Publishers, however, aren’t the only faction concerned about the impact of digital lending. Major bookseller Barnes & Noble has a history of imposing restrictions of its own over what it sees as preferential treatment. In October, when DC Comics announced an exclusive deal to offer e-book versions of popular comics via Kindle, B&N retaliated by pulling 100 DC graphic novels from store shelves. There are rumors that Penguin’s retreat from the e-book market was caused by Barnes & Noble taking a similar stand as it did with DC and threatening to pull Penguin titles off store shelves if the company didn’t capitulate.I don't believe it.

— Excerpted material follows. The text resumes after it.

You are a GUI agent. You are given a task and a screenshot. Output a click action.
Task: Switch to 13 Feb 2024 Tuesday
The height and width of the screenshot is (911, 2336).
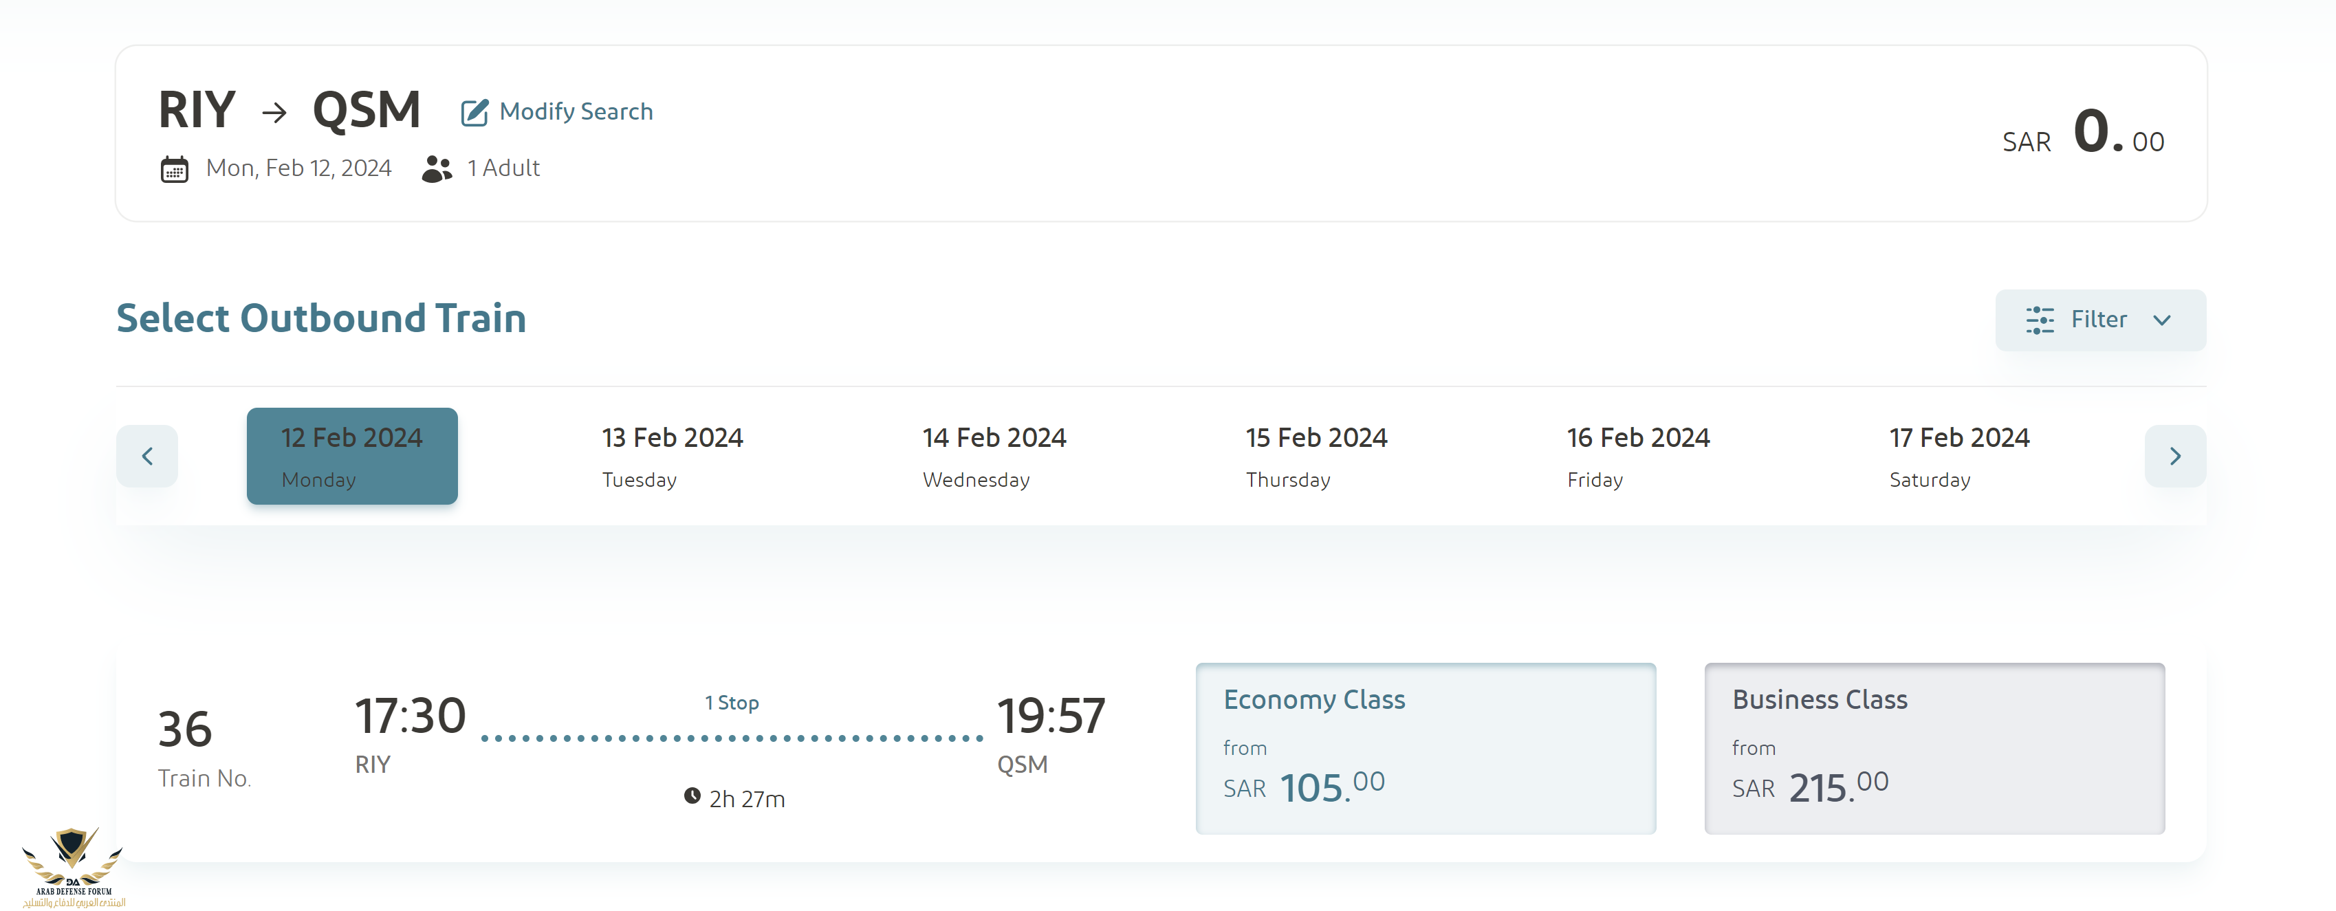(x=672, y=456)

Even assuming B&N had the guts to try it, I don't think they would be stupid enough. This isn't a case of refusing to carry a few dozen titles from Amazon nor is it the same as when B&N pulled those 100 graphic novels.
Penguin is simply too big of a source of books. If B&N made this threat, when they tried to follow through they would have realized that dropping Penguin would hurt them almost as much as it would Penguin.What's more, Penguin is owned by Pearson, a major media company. A threat made against Penguin would have a ripple effect across the many components of Pearson. It would sour working relationships across I don't know how many market segments.
I don't think B&N would even try to make such a threat.
On the other hand, I could see Barnes & Noble trying to talk Penguin into pulling back from the library ebook market; it might seem like a good idea from B&N's viewpoint. But threaten? Never.
So what do you think? Could the Extreme Tech rumor be true?